Asıl noktaya, yani ana hikayeye gelirsek. Bu anlamda beklentim yüksek değildi; iyi ki de değildi zira, karşımızda özel bir seneryo yok. Özellikle oyunun orta-sonlarındaki güya plot olacak o ikilem, gerçekten üzerine düşünülmüş türde değil. Spoiler vermeden hikayeyi açık etmemin imkanı yok ama zaten oyunun başından beri bekleyebileceğiniz bir olaylar zinciri var. Jeneriğe kadar bekledim "Bu kadar olamaz." Diye. Bu kadarmış. Hikayeyi beğenmedim desem yeridir; çok sıradan, başladığında neyse o.
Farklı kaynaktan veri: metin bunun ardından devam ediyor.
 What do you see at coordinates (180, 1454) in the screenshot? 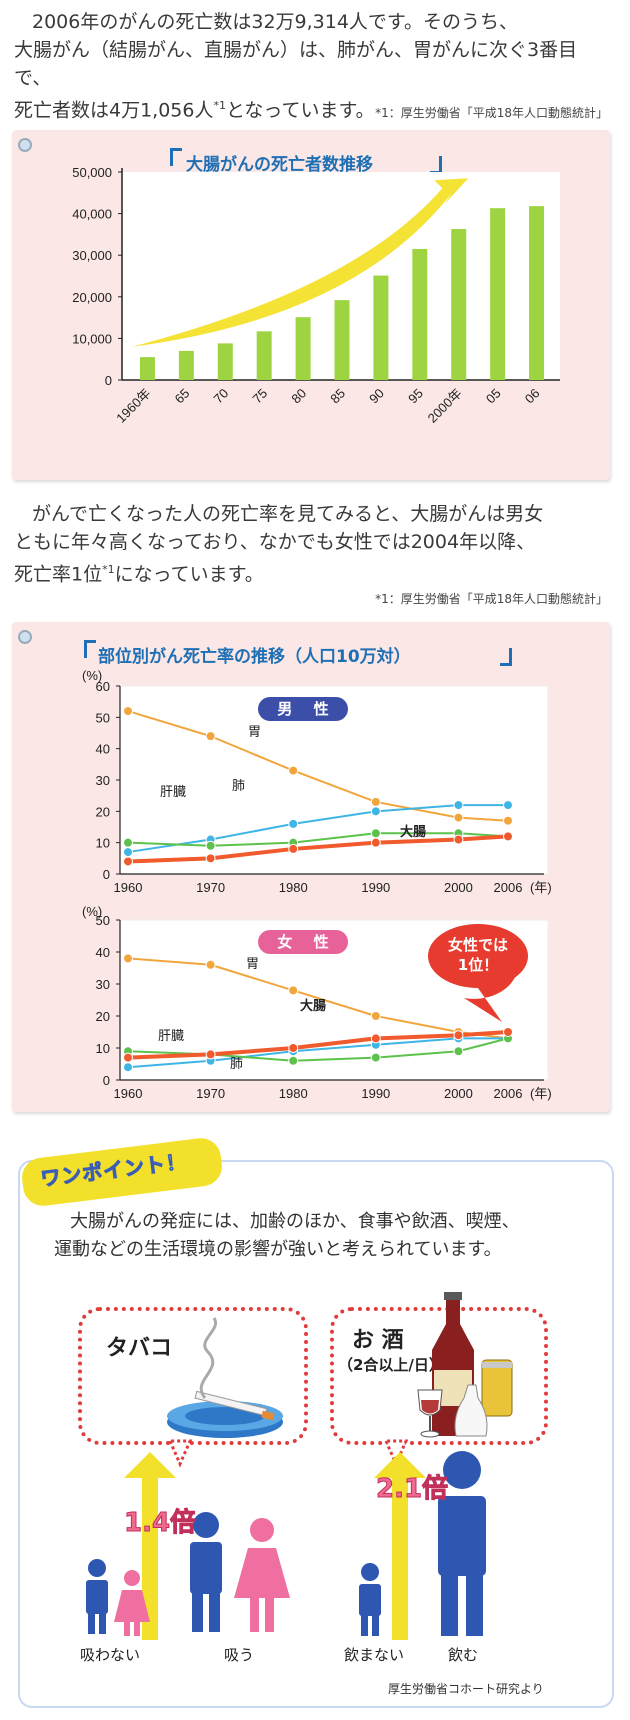
I see `bubble-tail` at bounding box center [180, 1454].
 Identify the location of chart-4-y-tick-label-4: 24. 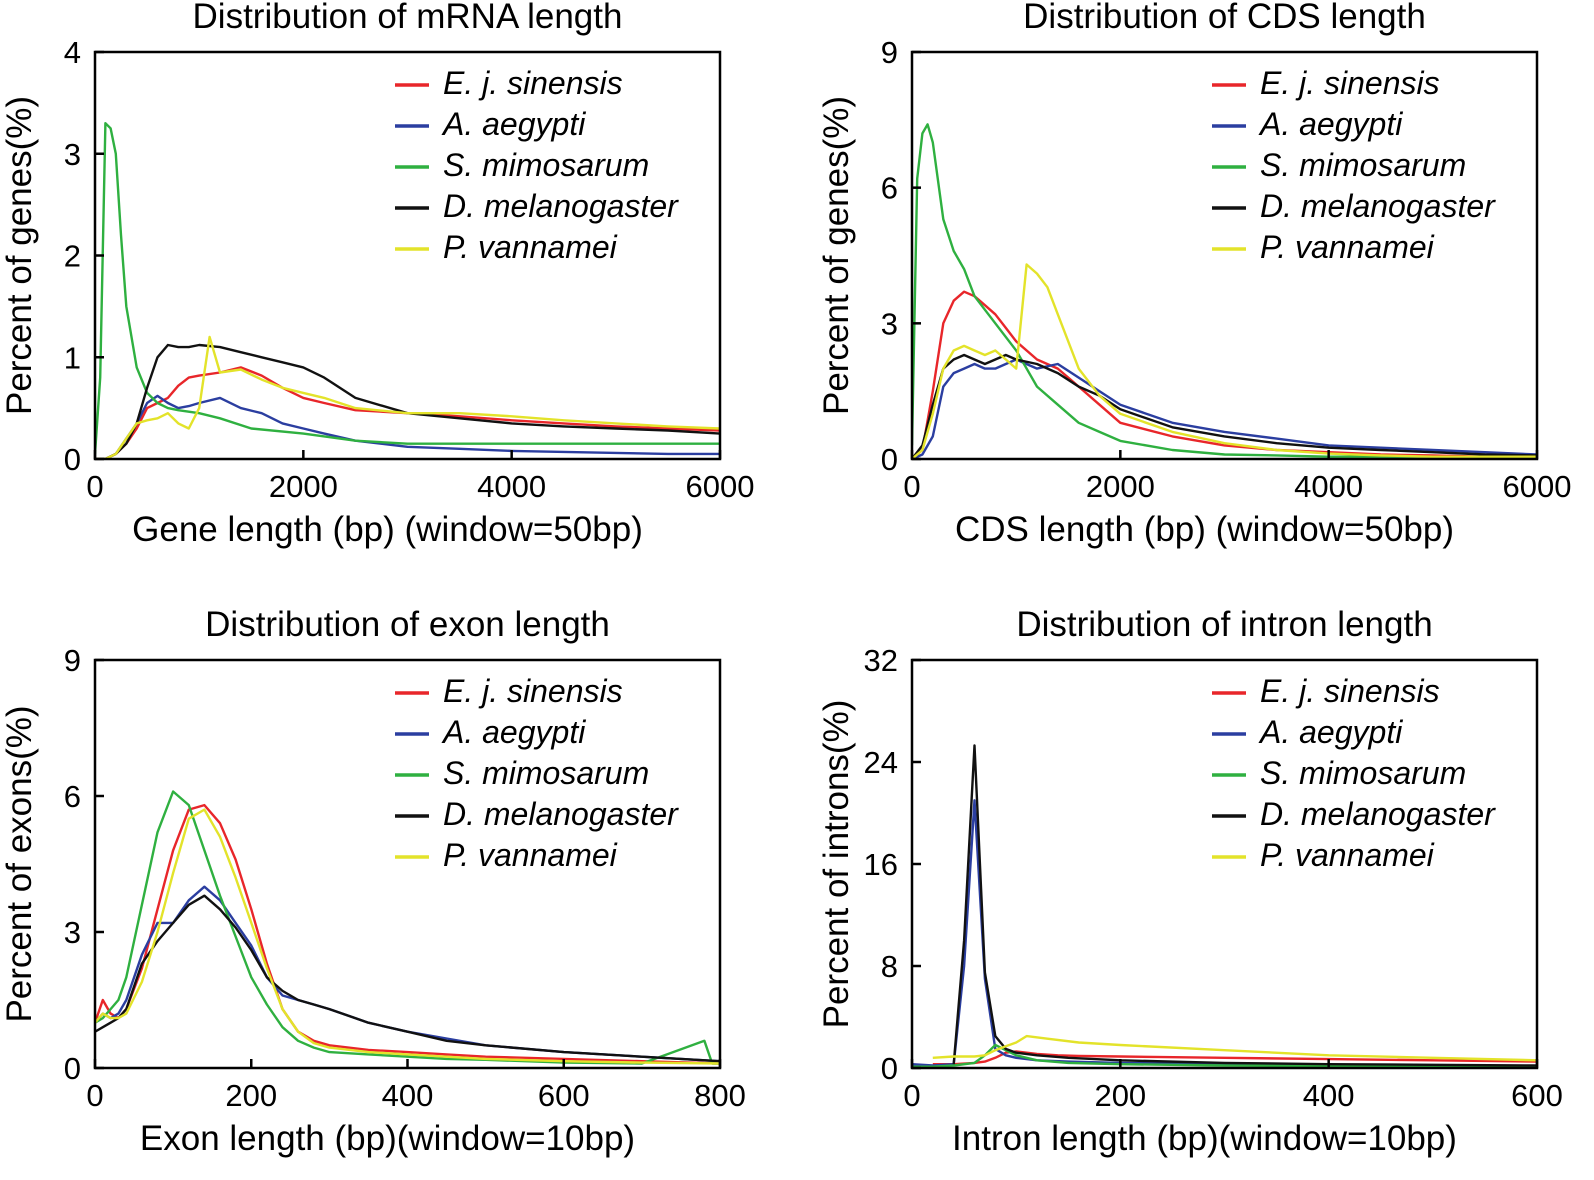
(881, 762).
Hikaye sunumu adınaysa küçük bir gelişme var denebilir. Artık tüm takipçilerin ve önemli karakterlerin kendilerine özel tanıtım animasyonları var. Basit bir animasyon eşliğinde diyalog kuruyorsunuz işte. Fakat şöyle ki: bu hoş animasyonlar oyun başlarında çok daha sıkken, özellikle sonlara doğru azalıyor ve hatta final sahnesinde ise hiç görmüyoruz. Oyunun geliştirme aşamasında tasarlanmış bir eklenti belli ki. Fakat oyunu vaktinde çıkarmak için kırpılmış sanırsam.

Takipçiler demişken oraya da değineyim. Oyunda 8 adet takımınıza katabileceğiniz NPC bulunuyor, hepsi kendi adına başarılı sayılabilse de eksiklikleri var: Nadiren konuşuyorlar, çoğu yalnızca ilk tanıştığınızda iki çift laf ediyor sonraysa oyun sonuna kadar pek az konuşuyor, ayrıca pek azı kendi görevlerine sahip. Kısaca hiçbiri kötü sayılmasa da iyi de diyemeyeceğim karakterler.


Sonuç: Wasteland 3 kötü bir oyun olmamakla beraber, önceki oyunun üzerine pekte bir şey koyabilmiş değil. Oynanış açısından yeni oyunculara kolaylık sağlayacak bir sadelik ve hemen herkesi memnun edecek bir derinlik içermekle birlikte; hikaye anlamında önceki oyununa kıyasla hem nicelik hem de nitelik bakımından geride kalıyor. Oyunun en zayıf bölümlerinden birininde finali olduğunu belirtmek gerek. Güya sizi ikilemde bırakacak, zorlu kararlar almanızı sağlayacak o olaylar dizisi gerçekten sönük bir biçimde bitiyor.

Puanım: 7,8

NOT: Oyun Xbox Game Pass'te de bulunmakta. Benim gibi aptallık ederek bu oyunu Steam'den almayın derim, zira indirimde bile 150TL gibi cep yakan bir fiyata sahip. Hatta benim önerim cRPG türüne giriş yapmak istiyorsanız Pillars of Eternity, Tyranny, Pathfinder Kingmaker, Divinity Original Sin gibi oyun ve oyun serilerini oynamanız öncelikle. Fiyatları çok daha uygun olmakla birlikte daha iyi bir tecrübe sundukları kanısındayım. Ya da illa ki Wasteland oynayacağım, diyorsanız ikinci oyuna bakın derim.